As with partnership deeds, it is important that these rules are laid out early on because if they are not, the consequences could be a dispute. This is obviously very disruptive and as always it is best to agree everything while the atmosphere is harmonious!

One of the questions people often ask is, “What should go into the company and what shouldn’t?” At one time it was popular to leave properties outside limited companies so the previous partners would pick up the capital gain. However, there are some recent tax changes, which I will go into later, that mean this is no longer automatically the route to follow, as in certain circumstances some valuable capital gains tax exemptions can be lost.

One thing that will be transferred into a limited company on incorporation is the goodwill of the practice. This goodwill can be valued as it actually changes hands from the partners into the corporate structure of the company.

In the majority of circumstances, the capital gains tax liability would be covered by entrepreneurs’ relief and as a consequence the effective rate of tax could be as low as 10%. Although this creates a tax liability where effectively there is no income to meet it, the goodwill will be loaned by the individual to the limited company and cash generated in the form of profit can be paid out to repay the loan. In some circumstances this can be an effective “tax holiday”, although obviously due consideration has to be given to items like pension commitments, etc.

On the subject of pensions a limited company can pay pension contributions. HMRC will allow deductions for a package of remuneration which may be made up of part salary and part pension payments. Provided the combination of these doesn’t equal a sum which is clearly in excess of market rate for the position, this is allowable.

Obviously not all individuals will want to take their income by way of salary as there are certain advantages in using dividends, in connection with national insurance, which I will pick up on in my next article.

When considering what assets to put into the limited company, there are issues such as cars which also need to be thought about. It can sometimes be more expensive to have a car provided by the limited company than to pay for it individually.

Through the limited company there will be taxation and benefits in kind and it is usually worth carrying out an exercise to determine whether the approved mileage allowance payments from HMRC of 40p per mile for the first 12,000 miles and 25p thereafter is more beneficial than actually owning the car in the company.

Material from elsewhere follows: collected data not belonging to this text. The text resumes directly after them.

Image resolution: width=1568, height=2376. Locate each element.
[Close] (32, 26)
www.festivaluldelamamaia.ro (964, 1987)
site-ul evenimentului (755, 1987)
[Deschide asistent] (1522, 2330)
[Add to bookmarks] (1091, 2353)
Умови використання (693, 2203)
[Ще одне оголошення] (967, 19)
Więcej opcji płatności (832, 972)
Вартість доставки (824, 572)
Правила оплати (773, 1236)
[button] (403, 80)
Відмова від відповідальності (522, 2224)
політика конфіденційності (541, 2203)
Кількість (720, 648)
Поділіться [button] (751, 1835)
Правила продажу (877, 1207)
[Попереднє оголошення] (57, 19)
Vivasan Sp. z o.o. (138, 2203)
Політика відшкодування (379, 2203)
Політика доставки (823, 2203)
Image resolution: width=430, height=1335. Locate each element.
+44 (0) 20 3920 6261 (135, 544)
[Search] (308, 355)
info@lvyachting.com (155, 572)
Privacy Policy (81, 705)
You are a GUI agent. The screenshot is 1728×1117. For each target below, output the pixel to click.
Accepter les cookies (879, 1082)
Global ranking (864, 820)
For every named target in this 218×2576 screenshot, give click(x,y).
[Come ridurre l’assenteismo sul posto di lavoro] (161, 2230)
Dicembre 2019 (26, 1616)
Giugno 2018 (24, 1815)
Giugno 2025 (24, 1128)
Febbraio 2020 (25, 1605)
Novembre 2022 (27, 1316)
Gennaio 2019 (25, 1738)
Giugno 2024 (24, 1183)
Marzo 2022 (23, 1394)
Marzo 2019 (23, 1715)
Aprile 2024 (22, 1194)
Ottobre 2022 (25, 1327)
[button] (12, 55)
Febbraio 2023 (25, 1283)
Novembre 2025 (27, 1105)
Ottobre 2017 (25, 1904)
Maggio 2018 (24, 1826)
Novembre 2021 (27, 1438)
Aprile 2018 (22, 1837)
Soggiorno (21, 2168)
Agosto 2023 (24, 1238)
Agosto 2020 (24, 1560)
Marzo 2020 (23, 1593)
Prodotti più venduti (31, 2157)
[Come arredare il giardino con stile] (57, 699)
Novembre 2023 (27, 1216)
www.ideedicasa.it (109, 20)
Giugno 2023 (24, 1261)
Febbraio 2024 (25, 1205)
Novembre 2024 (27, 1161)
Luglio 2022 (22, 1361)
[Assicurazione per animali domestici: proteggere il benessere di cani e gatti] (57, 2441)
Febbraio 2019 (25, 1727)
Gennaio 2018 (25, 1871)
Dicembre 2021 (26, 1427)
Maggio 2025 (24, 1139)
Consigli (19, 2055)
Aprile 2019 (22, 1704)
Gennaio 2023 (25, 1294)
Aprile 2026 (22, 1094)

It depends on the age of the vehicle and a number of other factors, but it shouldn’t automatically be assumed that the individual’s car will transfer into the company, as this is often detrimental.

Employ family members

Much the same as with the partnership, there is the opportunity to employ family members within a limited company, provided they have a defined role. You do need to be mindful of the national minimum wage, and that the duties they are employed to do are actually being carried out by them.

There is also anti-avoidance legislation centred on the sharing of profits in a limited company with a spouse, particularly where the spouse has no active role in the company. The implementation of some of this legislation is being deferred at present.

I hope this has given some insight into the workings of a limited company, and I will cover the more crucial aspects of tax next time, having set the scene.

  • Please note that individuals should take their own professional advice before making any decisions.